There has been a lot of debate recently regarding the role of arthroscopy (keyhole surgery) in those people that have a meniscal cartilage tear and osteoarthrosis.
Osteoarthrosis is also known as osteoarthritis, and is wear and tear of the articular cartilage or joint surface. For most people it is an age related phenomenon. It can also occur as a result of an injury to the knee, previous surgery, as a result of an inflammatory condition, and there has also been a genetic link identified.
Meniscal cartilage is the tissue that sits in between the two joint surfaces and in the knee this is the femur (thigh bone) and tibia (leg bone). The meniscus acts as a shock absorber reducing the amount of wear and tear between these two bones. The meniscus frequently tears due to injury in those people less than 30 years of age. Unfortunately for people over 35 years of age the meniscus tears through a degeneration or “wear and tear”. The reason it does this is because as we age there is an alteration in the composition of the meniscus and therefore the forces placed on the altered meniscus causes it to tear. There does not need to be an injury at all and most of the time will occur from a small event such as missing a step, twisting awkwardly or getting out of your car. People can have meniscal tears and not know they do until an event occurs to inflame their knee.

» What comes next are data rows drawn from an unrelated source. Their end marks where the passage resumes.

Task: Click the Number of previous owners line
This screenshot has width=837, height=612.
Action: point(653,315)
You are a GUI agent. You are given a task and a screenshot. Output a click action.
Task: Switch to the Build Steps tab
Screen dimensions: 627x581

Thankfully osteoarthrosis occurs in most people who are over 55 years of age, however if there is a genetic link, previous injury or surgery to your knee, you may get arthrosis sooner.

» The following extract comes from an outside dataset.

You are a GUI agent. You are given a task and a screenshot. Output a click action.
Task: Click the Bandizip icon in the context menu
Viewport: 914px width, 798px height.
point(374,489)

Meniscal tears that cause locking or jamming of the knee with ongoing pain, swelling and feelings of instability (giving way / collapsing) will normally settle down in only a small minority of patients. Arthroscopy will benefit patients but this is dependent on the tear pattern of the meniscus. It has been well documented that not all meniscal tears are the same and those people who have complex tears, flap tears, bucket handle tears or tears with extrusion will generally have a better result following arthroscopy than if not operated on and when compared with other tear patterns. Recently there has been an ongoing debate as to the benefit of arthroscopy in those patients who have co-existing meniscal pathology and osteoarthrosis. This debate has been fueled by doctors and surgeons publishing research either supporting the use of arthroscopy or stating that arthroscopy is of no benefit to these patients. This makes the job of the surgeon difficult because although research guides our treatment of patients’ blanket results cannot be applied to individuals.
This is where the clinical judgment of the surgeon is important in determining which candidates with a meniscal tear and arthrosis are suitable for surgery.

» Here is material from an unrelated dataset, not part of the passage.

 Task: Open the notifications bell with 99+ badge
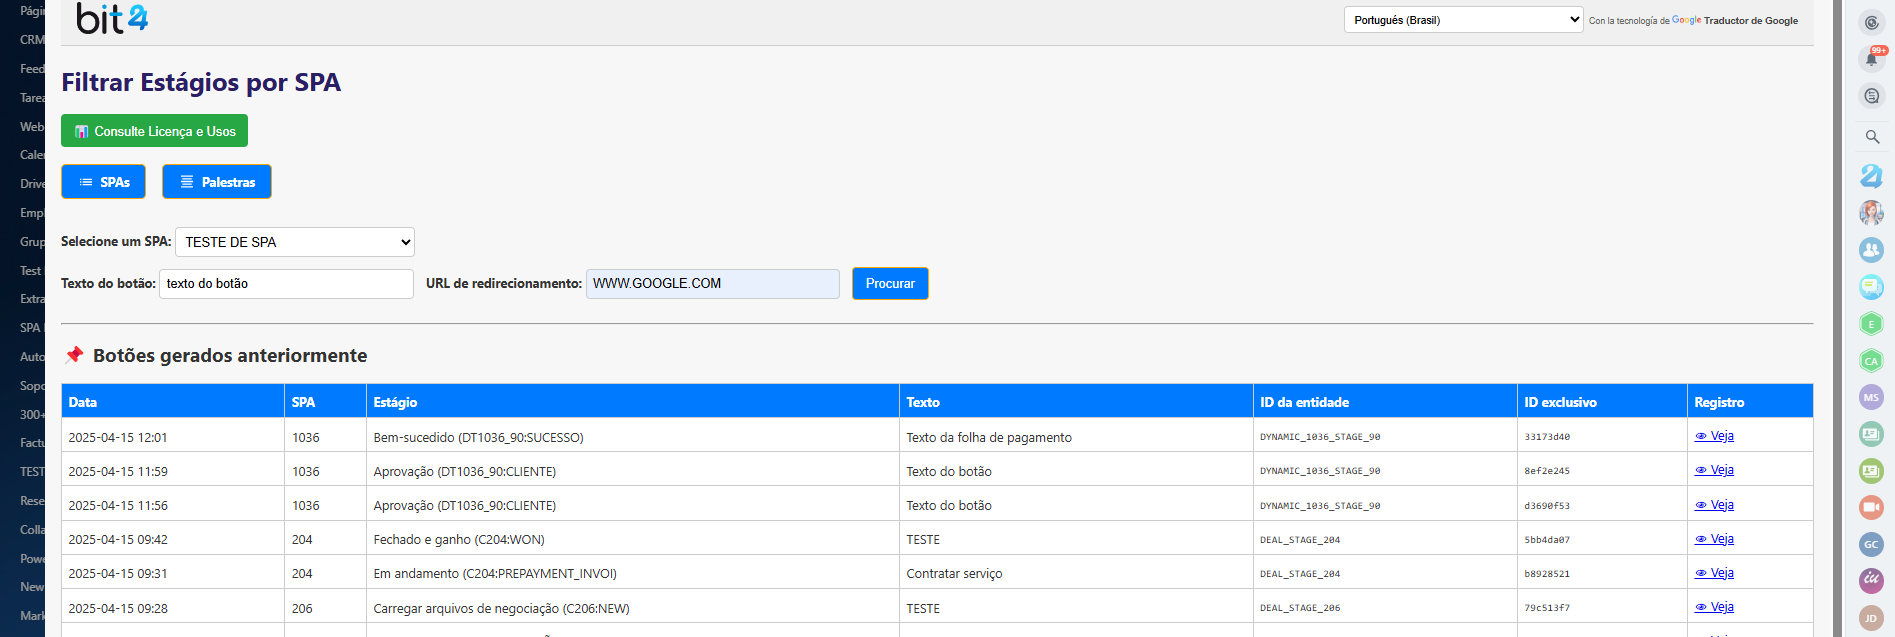(1871, 59)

In my opinion, patients who have a moderate (nearly bone-on-bone) or severe (bone-on-bone) level of osteoarthrosis with a meniscal tear will not benefit from an arthroscopy. These patients will have options available to them but may at some stage require knee replacement. Patients who have no or mild osteoarthrosis will on the whole benefit following arthroscopy of the knee but must have symptoms, clinical signs, and MRI findings of a meniscal tear. Those patients who have a meniscal tear but have no or few symptoms and signs will not have a clinical benefit from arthroscopy.